On 25/07/2013 1:44 a.m., Golden Shadow wrote:
 Hi,

 You can show them the hits statistics you get from the cache manager using:
 squidclient mgr:info

 However, having a hit ratio of 30% let's say does not necessarily mean that 
 squid would save you 30% of bandwidth.

On the contrary. That is exactly what Byte HIT-ratio means: that in 
the last 5 min or 60 min (whichever it appears in) it has *already* 
saved that much % of upstream bandwidth.

Amos


Re: [squid-users] Evaluating SQUID performance

2013-07-24 Thread Eliezer Croitoru
On 07/25/2013 12:07 AM, Golden Shadow wrote:
 Hi Amos,
 
 Sorry if I provided inaccurate information, I just based my answer on the 
 following:
 
 http://wiki.squid-cache.org/SquidFaq/InnerWorkings#Why_is_my_cache.27s_inbound_traffic_equal_to_the_outbound_traffic.3F
 
 Perhaps I just got that wrong!
Bandwidth from the admin point of view is in the logs but from the OS
level it's including DNS HTTP RPC others...
if you will run a TCPDUMP dump you will see what I am talking about.
But then again if you analyse the logs you see that it saves you traffic
even if you see on the network interface other traffic try to rethink it
since you can try squid by caching one file but then understand that in
a 200Mbit per sec traffic you would not see the bytes that squid saves
and saves the server from leaving too many connections open with no reason.

It's ok since you and me are right it's just that I described it in a
more detailed way just in case.

Eliezer

 
 
 Best regards,
 Firas
 
 
 
 - Original Message -
 From: Amos Jeffries squ...@treenet.co.nz
 To: squid-users@squid-cache.org
 Cc: 
 Sent: Wednesday, July 24, 2013 10:02 PM
 Subject: Re: [squid-users]  Evaluating SQUID performance
 
 On 25/07/2013 1:44 a.m., Golden Shadow wrote:
 Hi,

 You can show them the hits statistics you get from the cache manager using:
 squidclient mgr:info

 However, having a hit ratio of 30% let's say does not necessarily mean that 
 squid would save you 30% of bandwidth.
 
 On the contrary.
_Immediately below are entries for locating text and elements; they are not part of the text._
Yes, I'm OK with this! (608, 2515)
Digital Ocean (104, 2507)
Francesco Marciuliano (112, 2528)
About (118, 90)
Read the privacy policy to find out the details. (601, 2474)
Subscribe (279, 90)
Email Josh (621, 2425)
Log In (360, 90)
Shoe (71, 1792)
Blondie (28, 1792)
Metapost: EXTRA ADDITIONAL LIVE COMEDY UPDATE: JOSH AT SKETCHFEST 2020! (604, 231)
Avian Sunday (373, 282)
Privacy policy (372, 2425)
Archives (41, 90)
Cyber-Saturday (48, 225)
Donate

That is exactly what Byte HIT-ratio means: that in 
 the last 5 min or 60 min (whichever it appears in) it has *already* 
 saved that much % of upstream bandwidth.
 
 Amos
 



Re: [squid-users] Evaluating SQUID performance

2013-07-24 Thread Amos Jeffries

On 25/07/2013 9:07 a.m., Golden Shadow wrote:

Hi Amos,

Sorry if I provided inaccurate information, I just based my answer on the 
following:

http://wiki.squid-cache.org/SquidFaq/InnerWorkings#Why_is_my_cache.27s_inbound_traffic_equal_to_the_outbound_traffic.3F

Perhaps I just got that wrong!


Ah. That article is about measurement mistakes identifying 
inbound/outbound making traffic counters look different from the saving 
HIT ratio records. Or mistaking the request hit ratio for the byte ratio.